While I’m sure there are other names for it, reading space is that place you go when you’re reading a story where you’re actually *in* the story and the outside world disappears. For me, and for many, that’s the essence of narrative fiction—getting into that space and staying there. There’s actually a slight shock in emerging from that space and a slight effort in re-entering.

The cognitive load factor: Less is better

The second concept is cognitive load. Cognitive load was something that Martin Eberhard, one of the original founders of NuvoMedia (remember the Rocket eBook?) first told me about—the amount of non-content oriented thinking you have to do to progress through a book. The more thinking you have to do about navigating a book, the less likely it is that you can stay in reading space. Unfortunately navigation links in the middle of content disrupt my personal reading experience and knock me out of my reading space. That’s precisely what that cute, page-turn icon on the ScrollMotion reader does. It’s very distracting.

On the other hand, the continuous page-to-page, or more precisely, screen-to-screen, navigation provided by eReader, Sony Reader, and the Kindle, for example, do not do this. I’m hoping that either I haven’t found the setting yet that allows this to be turned off, or that in the next release of the software, such a setting is provided.

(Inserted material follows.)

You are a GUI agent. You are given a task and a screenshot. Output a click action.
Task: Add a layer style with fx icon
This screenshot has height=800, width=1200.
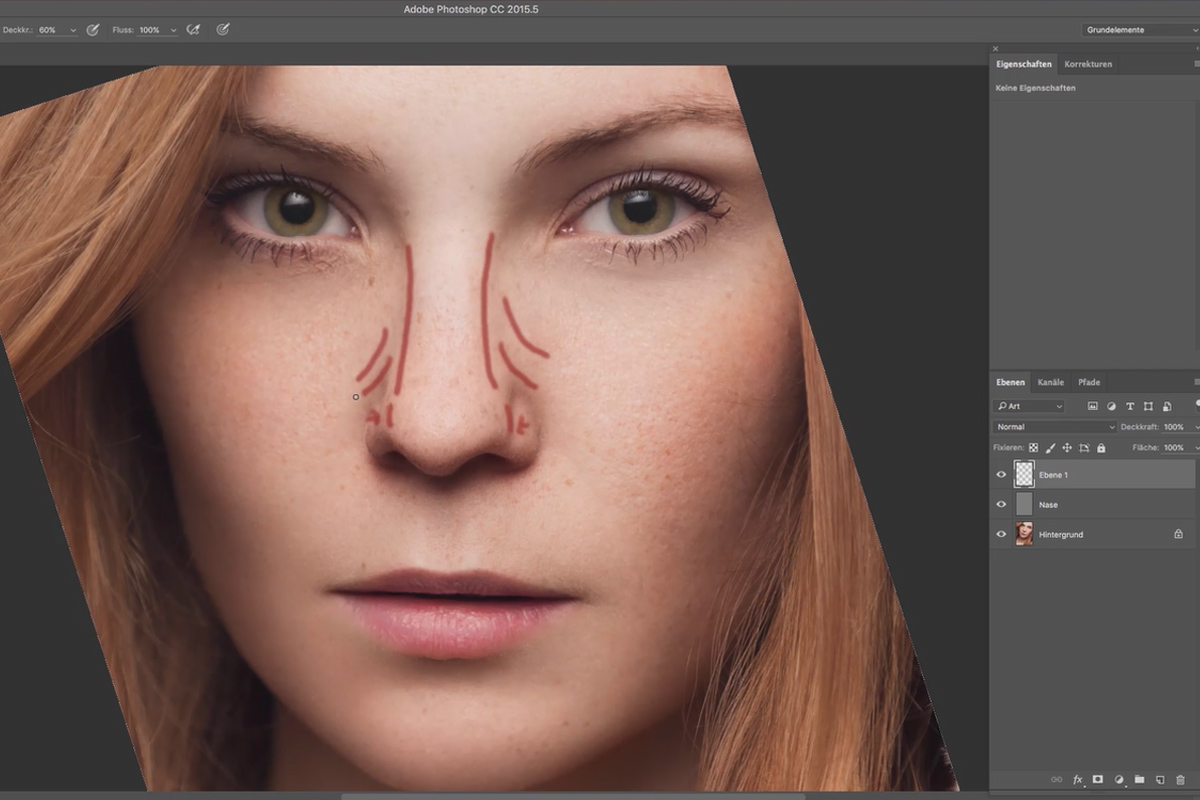tap(1078, 779)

A separate point on downloadable reading apps: I think it’s just a matter of penetration of the particular reading app and how “heavy” the application is. Back in the Peanut Press days, if you bought a particular book, the app came down with the purchase—it wasn’t very big and it saved much consumer confusion about what to do. I think that’s changed over time probably due to the size of the app and the (now past) loyalty of readers to platform.

Detail: For reference or learning material, the navigation is actually part of the experience. It is fiction to which I’m referring in the above post. That is where immersion counts.